══ Records supplied ══

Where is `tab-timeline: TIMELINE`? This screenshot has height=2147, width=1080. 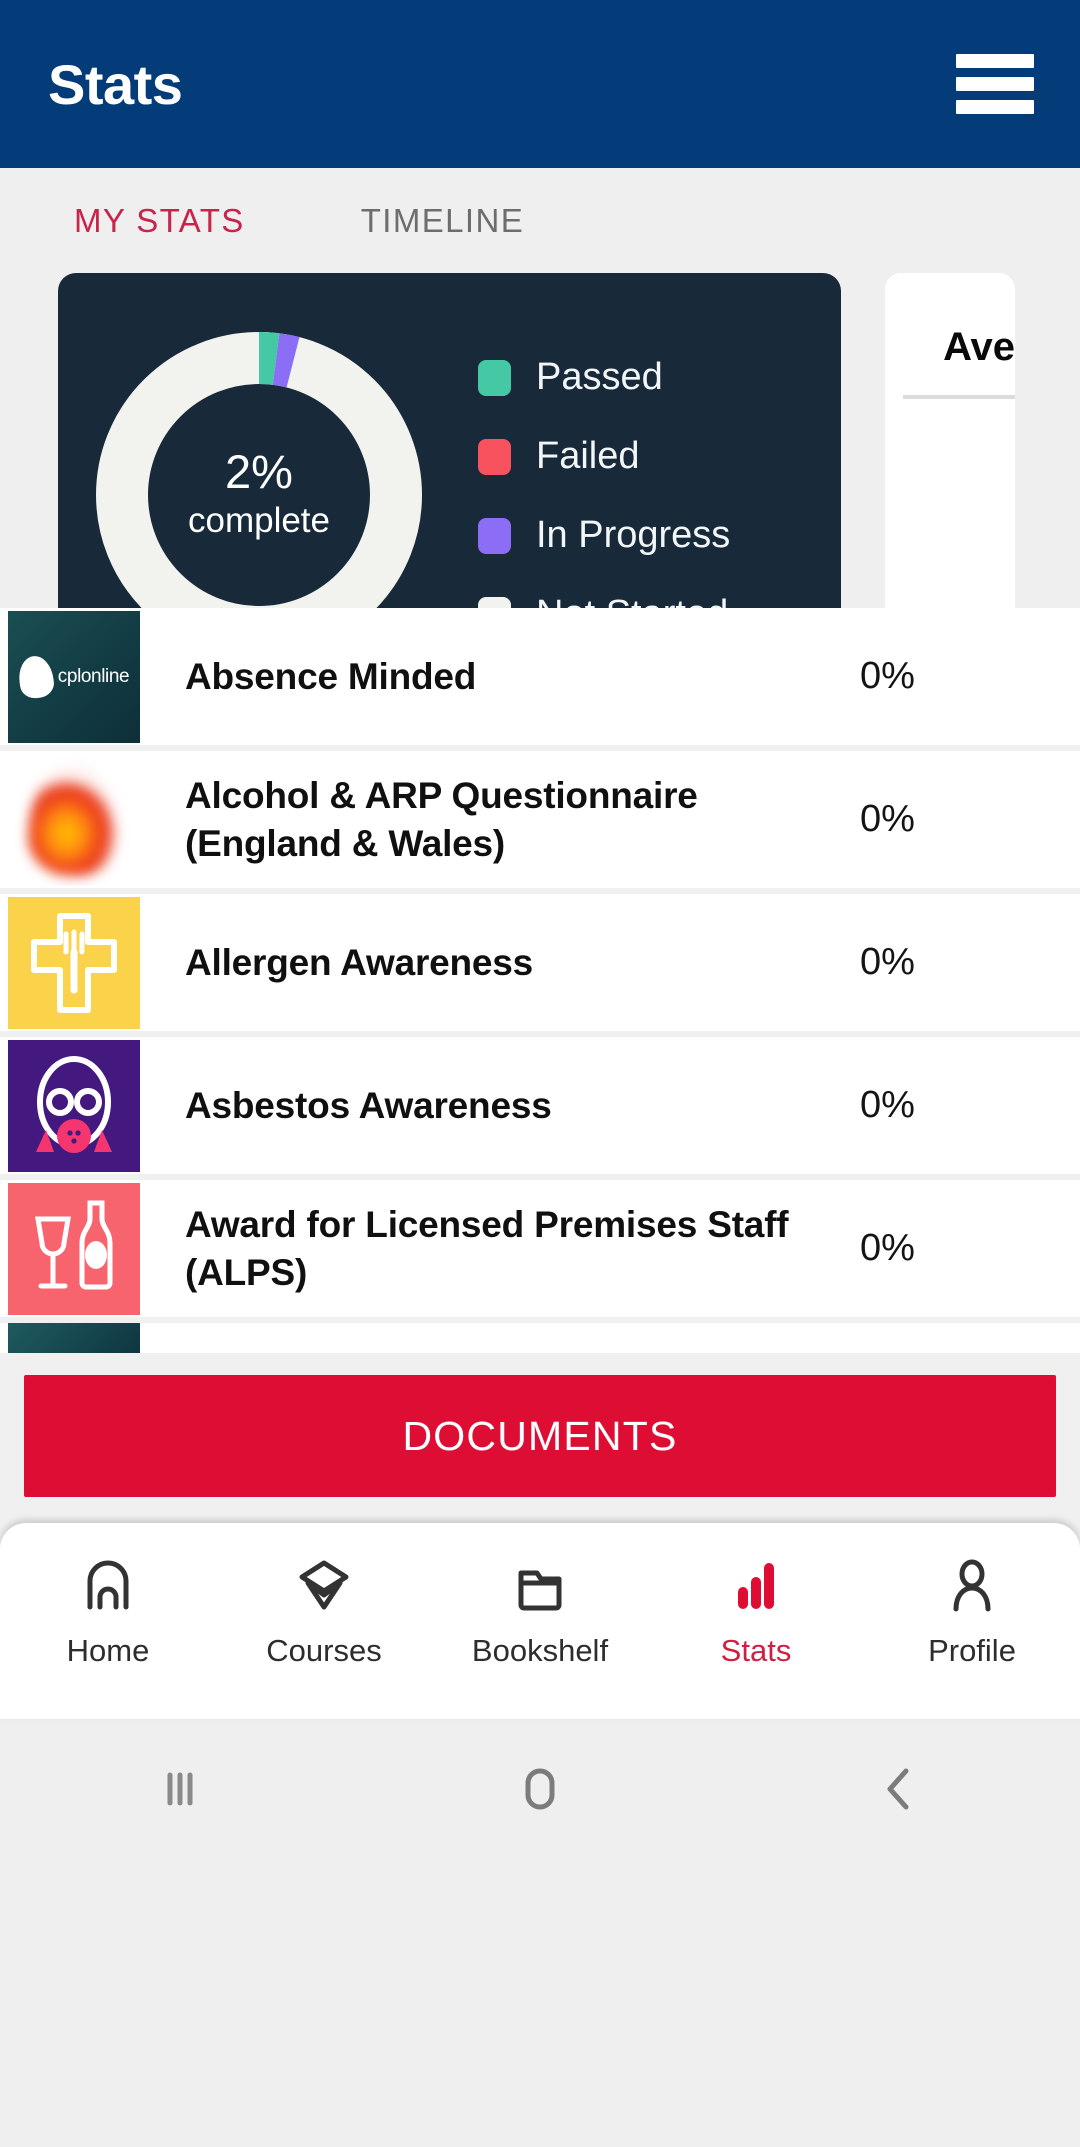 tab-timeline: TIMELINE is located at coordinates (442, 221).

═══
══ Records supplied ══

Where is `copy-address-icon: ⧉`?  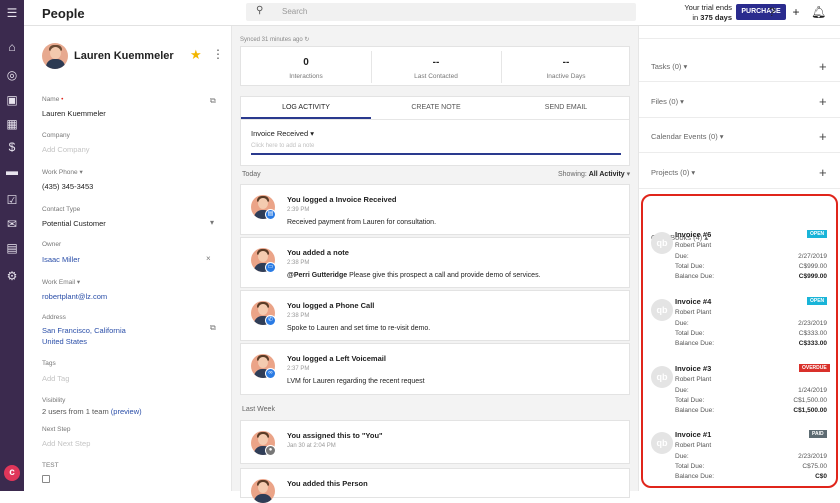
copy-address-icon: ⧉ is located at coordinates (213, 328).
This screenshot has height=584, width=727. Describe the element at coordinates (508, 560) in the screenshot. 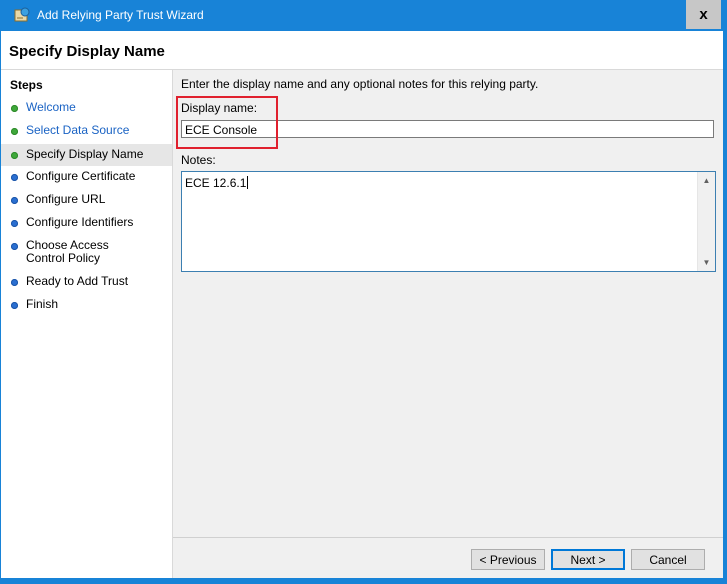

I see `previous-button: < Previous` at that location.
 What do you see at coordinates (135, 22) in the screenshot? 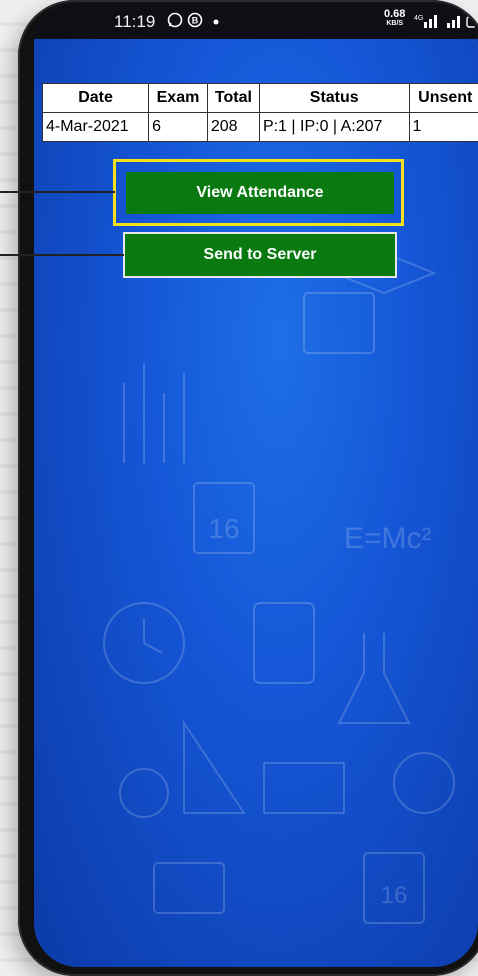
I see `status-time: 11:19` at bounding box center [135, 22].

═══
══ Records supplied ══

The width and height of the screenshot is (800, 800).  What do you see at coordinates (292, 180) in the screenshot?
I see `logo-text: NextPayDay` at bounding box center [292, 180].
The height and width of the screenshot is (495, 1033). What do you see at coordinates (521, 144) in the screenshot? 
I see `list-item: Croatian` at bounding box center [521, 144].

═══

-- Task to complete --
Retype the items starting with the line containing "What do you see at coordinates (135, 22)" and going on through the line containing "center [135, 22].", omitting the pictures.

-- Written answer --
 What do you see at coordinates (135, 22) in the screenshot? 
I see `status-time: 11:19` at bounding box center [135, 22].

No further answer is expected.